We have cheapened the Civil War by invoking it in mazes that fall short of the “nobility” of wars we are, in reality, incapable of waging. Hezbollah, as the sole armed sectarian force, is incapable of initiating a civil war, given the blows it has suffered and the targeting it continues to face. As for the Lebanese Sunni community, which rose yesterday to celebrate the fall of Assad’s regime in Syria, we tested it during the events of May 7, 2008. It showed little resistance; Hezbollah occupied its areas, humiliated their residents, and killed dozens.

Yes, today’s scene differs from that of May 7. Shiites feel besieged. Sunnis have caught their breath after the victory of their “brothers” in Syria. Christians share with Sunnis their hostility toward Hezbollah, yet share with Shiites a fear of the dominance of the majority. All of this, however, is not enough to ignite a civil war. Who would fund such a war? Who would invest in its outcomes? The planet is broke. Iran is besieged. Saudi Arabia is not on the same wavelength as the emotions of Lebanese Sunnis, even though we struggle to understand its sidelining of Saad Hariri, who alone, it seems, is capable of restraining Lebanese Sunnis from drifting toward options beyond the borders.

But our inability to wage a war will not spare us its consequences and outcomes. When incapacity becomes the foundation of civil peace, it means paying the social and psychological costs of war without actually fighting it. Demographic sorting, financial collapse, corruption, and failure; the mafias of electricity generators and garbage on the streets; tensions along the airport road and in every zone of sectarian friction, all of this operates without a civil war.

Hezbollah’s weapons prevent the establishment of a state capable of containing the risks of a “mini civil war,” but new elements have begun to emerge in this context. If the weapons issue remains politically intractable for Christian forces, Sunni Lebanese indicators have started to surface in light of the Syrian developments. This community, violated by the “resistance’s” weapons for more than two decades, now feels that the time has come to move from the position of victim to that of perpetrator. Who would have imagined celebrants of Assad’s fall heading toward the vicinity of Beirut’s southern suburbs, raising the new Syrian flags?

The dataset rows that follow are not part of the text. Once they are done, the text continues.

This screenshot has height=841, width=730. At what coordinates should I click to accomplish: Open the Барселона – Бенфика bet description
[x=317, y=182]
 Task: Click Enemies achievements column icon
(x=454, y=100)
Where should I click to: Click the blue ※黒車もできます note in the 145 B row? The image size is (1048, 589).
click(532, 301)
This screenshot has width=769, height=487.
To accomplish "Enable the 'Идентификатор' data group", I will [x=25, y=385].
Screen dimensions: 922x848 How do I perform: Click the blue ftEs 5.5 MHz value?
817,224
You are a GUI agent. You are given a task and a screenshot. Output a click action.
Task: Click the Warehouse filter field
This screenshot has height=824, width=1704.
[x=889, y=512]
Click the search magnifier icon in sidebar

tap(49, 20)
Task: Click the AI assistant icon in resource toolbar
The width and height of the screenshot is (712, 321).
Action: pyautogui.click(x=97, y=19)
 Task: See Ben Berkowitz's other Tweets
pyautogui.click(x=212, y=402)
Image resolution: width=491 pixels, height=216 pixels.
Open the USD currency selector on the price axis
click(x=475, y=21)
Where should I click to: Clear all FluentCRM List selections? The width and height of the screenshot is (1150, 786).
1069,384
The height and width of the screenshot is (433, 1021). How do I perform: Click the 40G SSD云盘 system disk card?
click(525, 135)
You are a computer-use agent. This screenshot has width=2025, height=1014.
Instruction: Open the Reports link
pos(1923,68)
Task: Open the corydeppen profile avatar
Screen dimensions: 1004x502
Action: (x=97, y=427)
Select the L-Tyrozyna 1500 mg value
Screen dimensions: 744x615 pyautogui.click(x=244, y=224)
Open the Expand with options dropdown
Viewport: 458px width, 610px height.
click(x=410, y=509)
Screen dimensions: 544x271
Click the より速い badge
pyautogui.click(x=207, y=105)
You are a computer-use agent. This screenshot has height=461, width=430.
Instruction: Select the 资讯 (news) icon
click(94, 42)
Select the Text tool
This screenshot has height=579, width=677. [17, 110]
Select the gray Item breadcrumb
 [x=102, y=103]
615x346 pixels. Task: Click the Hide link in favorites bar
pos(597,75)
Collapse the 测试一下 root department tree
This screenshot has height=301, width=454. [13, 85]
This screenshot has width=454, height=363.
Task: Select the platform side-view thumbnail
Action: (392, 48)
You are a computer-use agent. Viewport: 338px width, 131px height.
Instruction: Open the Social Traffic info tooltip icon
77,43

Only the bankruptcy of parties and sects shields us from a civil explosion; yet we are living through the consequences of that explosion in installments. The road between Sidon and Beirut was not safe yesterday. Those heading to the airport to welcome their children returning for the holidays were besieged by motorcycle demonstrations celebrating Assad’s fall, and by counter-demonstrations from Hezbollah supporters.

Lebanese, after failing to live together, have decided to live with the conditions produced by that failure. When the southern suburbs were being bombed, Beirut was preparing for the holidays. Yesterday, the tensions on the airport road did not disrupt nightlife in the city’s entertainment districts.

This is not a “mini civil war.” It is a way of life we have continued to navigate for more than twenty years, twenty years during which we have been unable to wage a clear, straightforward, and clean civil war. We failed to do what our predecessors managed to do with clarity and determination, even though they were less agitated than we are and more willing to live together.